The modern side was started in 1974, largely by men with connections with the village, or from Shipston-on-Stour. The side still uses the horse made by Sam Bennett in 1899.

It was preserved in Ilmington by the village school during the period before the current side was started. This is the only traditional horse with close connections to traditional Morris.

Up until the end of the 19th century, many Cotswold villages had their own Morris dance side, usually comprising a team of six dancers and a musician.  

Occasionally, a side would have a ‘fool’ and a ‘hobby horse’ to complement the dancers’ performance, keep the crowd under control, and add to the general entertainment.

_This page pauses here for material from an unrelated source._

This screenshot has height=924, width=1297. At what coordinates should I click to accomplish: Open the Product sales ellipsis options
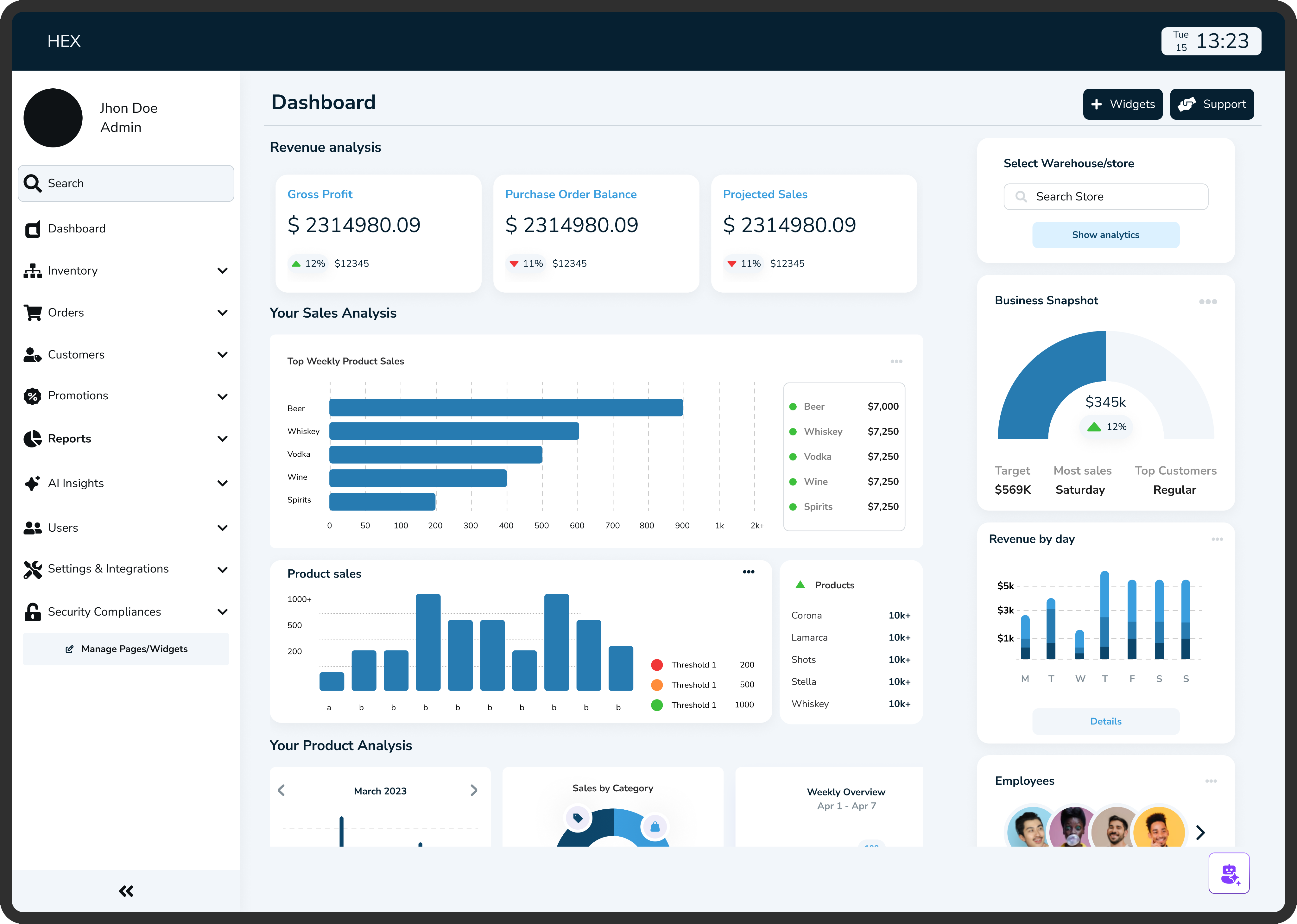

Performances were usually given on May Day, Whitsun, Boxing Day, and any other notable dates during the year.  Nowadays, the Morris is performed all the year round to entertain the public, preserve the tradition, and because the participants enjoy performing the dances and playing the tunes.

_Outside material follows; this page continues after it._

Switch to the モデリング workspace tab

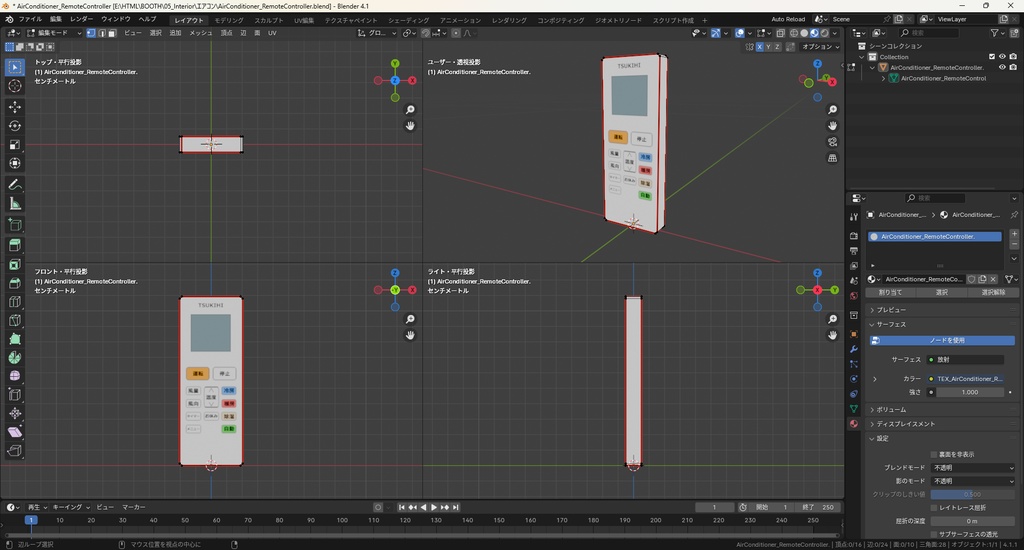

Thanks are due to the following researchers: Keith Chandler’s Morris Dancing in the English South Midlands, 1660-1900; Elaine Bradtke’s article Sam Bennett: a case study in the English Fiddle Tradition from James Madison Carpenter’s ethnographic field collection (The Elphinstone Institute 2008 online); and to Paul Bryan, ‘Bagman’ and historian of Ilmington Morris.

Author: John Philpott

Author and journalist John Phillpott has written for many newspapers and magazines during a career that spans more than 50 years. His latest book Go and Make the Tea, Boy! is a memoir of his days as a young reporter.